* [Records for this exercise]:
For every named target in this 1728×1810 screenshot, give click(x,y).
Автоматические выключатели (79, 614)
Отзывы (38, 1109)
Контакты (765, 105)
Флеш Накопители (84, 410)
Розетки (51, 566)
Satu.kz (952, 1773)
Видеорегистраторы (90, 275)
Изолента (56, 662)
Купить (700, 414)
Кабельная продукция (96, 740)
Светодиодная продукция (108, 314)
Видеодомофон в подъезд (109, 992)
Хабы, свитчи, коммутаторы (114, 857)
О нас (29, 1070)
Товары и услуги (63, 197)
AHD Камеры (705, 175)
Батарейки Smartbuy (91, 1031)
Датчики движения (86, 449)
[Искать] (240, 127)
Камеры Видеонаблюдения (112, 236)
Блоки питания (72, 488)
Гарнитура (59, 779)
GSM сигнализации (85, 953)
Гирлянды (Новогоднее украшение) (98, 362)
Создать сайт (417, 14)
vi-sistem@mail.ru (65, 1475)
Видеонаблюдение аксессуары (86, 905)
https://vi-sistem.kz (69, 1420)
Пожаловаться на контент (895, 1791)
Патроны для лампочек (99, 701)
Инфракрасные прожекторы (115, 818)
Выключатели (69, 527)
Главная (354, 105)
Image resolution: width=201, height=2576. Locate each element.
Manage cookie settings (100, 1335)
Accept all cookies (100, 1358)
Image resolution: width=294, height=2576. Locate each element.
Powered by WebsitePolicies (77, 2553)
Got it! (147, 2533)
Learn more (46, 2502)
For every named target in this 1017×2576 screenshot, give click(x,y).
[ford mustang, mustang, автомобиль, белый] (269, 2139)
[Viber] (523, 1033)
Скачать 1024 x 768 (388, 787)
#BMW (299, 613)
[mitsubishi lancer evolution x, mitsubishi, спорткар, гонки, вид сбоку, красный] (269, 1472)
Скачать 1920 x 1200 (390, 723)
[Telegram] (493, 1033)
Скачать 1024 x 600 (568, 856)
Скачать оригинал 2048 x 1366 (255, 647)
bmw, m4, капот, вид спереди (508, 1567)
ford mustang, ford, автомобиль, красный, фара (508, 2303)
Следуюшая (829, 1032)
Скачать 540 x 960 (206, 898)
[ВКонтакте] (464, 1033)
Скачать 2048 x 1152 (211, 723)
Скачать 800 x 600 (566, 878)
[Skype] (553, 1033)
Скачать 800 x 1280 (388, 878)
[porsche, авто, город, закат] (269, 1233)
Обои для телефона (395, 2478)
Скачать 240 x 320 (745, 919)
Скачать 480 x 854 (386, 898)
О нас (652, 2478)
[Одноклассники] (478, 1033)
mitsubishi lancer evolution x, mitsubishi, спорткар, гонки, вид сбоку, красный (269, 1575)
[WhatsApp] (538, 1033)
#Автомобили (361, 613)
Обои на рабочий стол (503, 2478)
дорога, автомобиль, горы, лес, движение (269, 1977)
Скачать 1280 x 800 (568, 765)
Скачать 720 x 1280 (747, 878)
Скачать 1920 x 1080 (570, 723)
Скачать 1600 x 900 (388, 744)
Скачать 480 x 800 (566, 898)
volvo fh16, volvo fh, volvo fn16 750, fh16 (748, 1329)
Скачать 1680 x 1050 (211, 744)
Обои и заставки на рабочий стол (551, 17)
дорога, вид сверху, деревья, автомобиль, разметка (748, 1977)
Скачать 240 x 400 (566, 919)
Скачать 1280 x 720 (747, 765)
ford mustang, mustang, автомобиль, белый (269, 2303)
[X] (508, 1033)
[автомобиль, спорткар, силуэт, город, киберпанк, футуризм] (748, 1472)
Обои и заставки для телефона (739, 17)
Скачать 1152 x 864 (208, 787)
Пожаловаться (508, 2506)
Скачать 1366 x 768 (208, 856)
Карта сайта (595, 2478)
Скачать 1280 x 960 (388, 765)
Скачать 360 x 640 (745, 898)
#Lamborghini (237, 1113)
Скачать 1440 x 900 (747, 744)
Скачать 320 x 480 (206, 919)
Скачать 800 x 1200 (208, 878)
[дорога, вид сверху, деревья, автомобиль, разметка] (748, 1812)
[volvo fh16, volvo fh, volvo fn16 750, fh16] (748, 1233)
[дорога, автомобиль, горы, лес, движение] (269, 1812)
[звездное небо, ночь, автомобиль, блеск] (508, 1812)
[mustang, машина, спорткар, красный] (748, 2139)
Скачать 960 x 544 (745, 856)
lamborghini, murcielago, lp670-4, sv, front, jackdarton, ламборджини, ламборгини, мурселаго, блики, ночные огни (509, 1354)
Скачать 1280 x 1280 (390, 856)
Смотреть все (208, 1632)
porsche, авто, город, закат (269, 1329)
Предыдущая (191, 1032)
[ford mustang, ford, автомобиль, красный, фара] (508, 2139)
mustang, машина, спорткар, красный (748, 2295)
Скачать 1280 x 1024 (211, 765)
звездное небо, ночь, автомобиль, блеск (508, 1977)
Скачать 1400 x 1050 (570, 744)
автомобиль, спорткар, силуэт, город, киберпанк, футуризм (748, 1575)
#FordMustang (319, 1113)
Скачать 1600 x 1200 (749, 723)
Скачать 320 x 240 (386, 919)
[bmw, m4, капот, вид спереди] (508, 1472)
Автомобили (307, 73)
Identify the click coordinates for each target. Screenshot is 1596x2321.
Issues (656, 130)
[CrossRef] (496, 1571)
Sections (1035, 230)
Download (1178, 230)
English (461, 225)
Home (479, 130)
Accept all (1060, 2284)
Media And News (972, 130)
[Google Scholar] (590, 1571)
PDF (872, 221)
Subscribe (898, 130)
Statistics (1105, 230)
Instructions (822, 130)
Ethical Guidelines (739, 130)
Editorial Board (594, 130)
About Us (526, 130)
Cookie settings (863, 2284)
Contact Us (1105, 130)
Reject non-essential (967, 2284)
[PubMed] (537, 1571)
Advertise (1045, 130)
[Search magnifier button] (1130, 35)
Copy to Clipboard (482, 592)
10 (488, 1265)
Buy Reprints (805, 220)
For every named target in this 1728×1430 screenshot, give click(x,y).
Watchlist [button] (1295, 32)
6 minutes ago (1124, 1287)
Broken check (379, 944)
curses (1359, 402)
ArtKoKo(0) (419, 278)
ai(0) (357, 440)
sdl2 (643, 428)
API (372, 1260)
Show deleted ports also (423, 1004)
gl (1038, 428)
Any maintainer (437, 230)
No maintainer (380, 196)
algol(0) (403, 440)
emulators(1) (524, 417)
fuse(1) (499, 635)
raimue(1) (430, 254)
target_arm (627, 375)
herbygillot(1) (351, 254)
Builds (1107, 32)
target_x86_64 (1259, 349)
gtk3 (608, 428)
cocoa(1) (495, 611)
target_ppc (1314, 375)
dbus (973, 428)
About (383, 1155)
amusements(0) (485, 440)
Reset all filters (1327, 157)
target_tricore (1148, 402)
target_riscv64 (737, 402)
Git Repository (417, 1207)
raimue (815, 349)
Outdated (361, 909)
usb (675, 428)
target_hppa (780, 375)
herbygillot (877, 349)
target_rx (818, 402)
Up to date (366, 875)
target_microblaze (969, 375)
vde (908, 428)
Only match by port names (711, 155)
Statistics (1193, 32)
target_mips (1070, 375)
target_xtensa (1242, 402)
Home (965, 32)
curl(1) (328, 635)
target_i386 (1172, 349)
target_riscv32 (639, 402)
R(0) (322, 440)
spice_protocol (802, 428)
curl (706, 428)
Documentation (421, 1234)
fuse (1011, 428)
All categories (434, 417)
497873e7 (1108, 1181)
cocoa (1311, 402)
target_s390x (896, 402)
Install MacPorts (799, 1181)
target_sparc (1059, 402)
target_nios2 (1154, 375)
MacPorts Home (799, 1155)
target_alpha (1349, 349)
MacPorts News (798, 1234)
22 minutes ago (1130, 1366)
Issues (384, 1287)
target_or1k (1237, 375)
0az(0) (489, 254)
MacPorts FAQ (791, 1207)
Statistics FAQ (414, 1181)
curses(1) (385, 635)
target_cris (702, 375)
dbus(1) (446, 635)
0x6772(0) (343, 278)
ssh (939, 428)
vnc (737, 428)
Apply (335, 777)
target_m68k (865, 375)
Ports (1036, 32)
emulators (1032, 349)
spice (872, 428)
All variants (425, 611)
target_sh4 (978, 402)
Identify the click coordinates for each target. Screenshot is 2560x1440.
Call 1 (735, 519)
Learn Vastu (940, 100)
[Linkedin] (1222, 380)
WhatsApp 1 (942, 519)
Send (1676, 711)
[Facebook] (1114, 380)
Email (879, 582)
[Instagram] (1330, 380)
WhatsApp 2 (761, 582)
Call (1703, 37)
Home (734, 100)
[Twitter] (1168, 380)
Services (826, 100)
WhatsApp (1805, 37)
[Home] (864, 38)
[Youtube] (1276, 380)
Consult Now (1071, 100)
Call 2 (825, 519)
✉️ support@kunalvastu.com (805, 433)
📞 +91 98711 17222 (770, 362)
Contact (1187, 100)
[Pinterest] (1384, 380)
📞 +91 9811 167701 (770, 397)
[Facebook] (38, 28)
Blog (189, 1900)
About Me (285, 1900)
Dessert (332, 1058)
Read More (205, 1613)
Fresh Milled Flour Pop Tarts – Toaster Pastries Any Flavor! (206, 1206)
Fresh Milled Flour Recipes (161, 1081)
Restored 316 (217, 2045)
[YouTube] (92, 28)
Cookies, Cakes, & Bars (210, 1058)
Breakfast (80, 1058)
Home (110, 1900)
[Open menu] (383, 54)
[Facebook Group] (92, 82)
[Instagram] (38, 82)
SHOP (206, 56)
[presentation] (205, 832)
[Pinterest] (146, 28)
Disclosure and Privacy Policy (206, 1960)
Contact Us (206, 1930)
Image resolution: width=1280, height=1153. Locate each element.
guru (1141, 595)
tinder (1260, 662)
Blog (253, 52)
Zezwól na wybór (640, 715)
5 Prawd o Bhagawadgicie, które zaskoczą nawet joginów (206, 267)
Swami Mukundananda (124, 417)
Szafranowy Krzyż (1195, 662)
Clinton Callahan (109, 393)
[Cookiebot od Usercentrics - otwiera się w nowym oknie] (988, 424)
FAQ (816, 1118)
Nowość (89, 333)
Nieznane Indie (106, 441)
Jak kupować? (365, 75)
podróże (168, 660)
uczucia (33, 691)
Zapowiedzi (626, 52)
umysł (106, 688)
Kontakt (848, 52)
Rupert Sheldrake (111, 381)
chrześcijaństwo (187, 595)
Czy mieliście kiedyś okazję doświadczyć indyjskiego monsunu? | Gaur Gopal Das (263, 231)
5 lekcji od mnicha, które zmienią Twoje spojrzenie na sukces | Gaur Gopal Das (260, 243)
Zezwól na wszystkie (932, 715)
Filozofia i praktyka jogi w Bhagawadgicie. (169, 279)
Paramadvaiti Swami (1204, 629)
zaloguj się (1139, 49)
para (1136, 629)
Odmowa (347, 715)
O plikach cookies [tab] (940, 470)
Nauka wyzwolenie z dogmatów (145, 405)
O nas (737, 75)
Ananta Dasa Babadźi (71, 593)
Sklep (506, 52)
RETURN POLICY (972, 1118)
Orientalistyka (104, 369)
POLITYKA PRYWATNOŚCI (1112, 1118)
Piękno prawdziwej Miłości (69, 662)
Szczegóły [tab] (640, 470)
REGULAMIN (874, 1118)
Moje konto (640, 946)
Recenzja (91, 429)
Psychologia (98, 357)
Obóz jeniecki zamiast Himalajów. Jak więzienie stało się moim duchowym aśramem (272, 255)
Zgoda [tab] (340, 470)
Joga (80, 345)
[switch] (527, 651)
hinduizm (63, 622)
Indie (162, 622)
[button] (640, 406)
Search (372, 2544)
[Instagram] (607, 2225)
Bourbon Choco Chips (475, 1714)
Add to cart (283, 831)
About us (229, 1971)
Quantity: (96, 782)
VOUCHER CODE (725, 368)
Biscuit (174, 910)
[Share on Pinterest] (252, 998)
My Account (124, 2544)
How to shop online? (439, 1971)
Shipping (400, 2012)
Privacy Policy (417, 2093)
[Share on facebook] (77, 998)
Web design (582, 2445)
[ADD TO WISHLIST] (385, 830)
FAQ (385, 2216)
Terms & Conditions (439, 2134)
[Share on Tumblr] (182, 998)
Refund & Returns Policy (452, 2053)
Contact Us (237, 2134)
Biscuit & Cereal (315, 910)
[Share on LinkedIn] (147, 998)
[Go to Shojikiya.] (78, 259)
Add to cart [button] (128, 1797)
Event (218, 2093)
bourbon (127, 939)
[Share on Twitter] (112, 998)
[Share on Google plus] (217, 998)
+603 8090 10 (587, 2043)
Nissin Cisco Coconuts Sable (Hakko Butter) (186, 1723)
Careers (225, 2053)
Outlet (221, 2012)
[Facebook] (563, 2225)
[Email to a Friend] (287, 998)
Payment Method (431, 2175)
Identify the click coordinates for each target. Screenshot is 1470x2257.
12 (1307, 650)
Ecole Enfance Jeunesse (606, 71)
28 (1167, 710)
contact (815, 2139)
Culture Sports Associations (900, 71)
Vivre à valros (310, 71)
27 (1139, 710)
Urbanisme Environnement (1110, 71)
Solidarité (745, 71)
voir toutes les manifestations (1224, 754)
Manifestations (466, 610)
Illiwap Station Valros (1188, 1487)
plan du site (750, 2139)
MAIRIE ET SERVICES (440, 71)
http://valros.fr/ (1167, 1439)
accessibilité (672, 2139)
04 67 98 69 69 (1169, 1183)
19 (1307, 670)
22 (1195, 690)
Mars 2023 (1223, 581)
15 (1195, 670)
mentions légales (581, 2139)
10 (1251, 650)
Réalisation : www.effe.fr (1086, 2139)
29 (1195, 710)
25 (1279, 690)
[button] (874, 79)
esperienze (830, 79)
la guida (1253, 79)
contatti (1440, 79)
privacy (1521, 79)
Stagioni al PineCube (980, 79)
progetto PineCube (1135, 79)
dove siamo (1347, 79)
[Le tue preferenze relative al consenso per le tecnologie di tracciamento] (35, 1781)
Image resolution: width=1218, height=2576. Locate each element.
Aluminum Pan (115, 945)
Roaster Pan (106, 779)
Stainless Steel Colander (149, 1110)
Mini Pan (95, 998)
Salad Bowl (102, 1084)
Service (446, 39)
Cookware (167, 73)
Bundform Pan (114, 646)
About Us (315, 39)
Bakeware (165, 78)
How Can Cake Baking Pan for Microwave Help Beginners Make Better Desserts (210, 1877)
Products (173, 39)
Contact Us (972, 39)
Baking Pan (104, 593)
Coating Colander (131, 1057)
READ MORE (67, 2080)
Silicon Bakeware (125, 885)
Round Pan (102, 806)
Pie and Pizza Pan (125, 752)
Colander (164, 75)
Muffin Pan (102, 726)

* [What this task involves]: Print only what lies in the material above starting at the line with "[Share on Google plus] (217, 998)" and ending at the line with "Payment Method (431, 2175)", every line exactly as given.

* [Worked solution]:
[Share on Google plus] (217, 998)
+603 8090 10 (587, 2043)
Nissin Cisco Coconuts Sable (Hakko Butter) (186, 1723)
Careers (225, 2053)
Outlet (221, 2012)
[Facebook] (563, 2225)
[Email to a Friend] (287, 998)
Payment Method (431, 2175)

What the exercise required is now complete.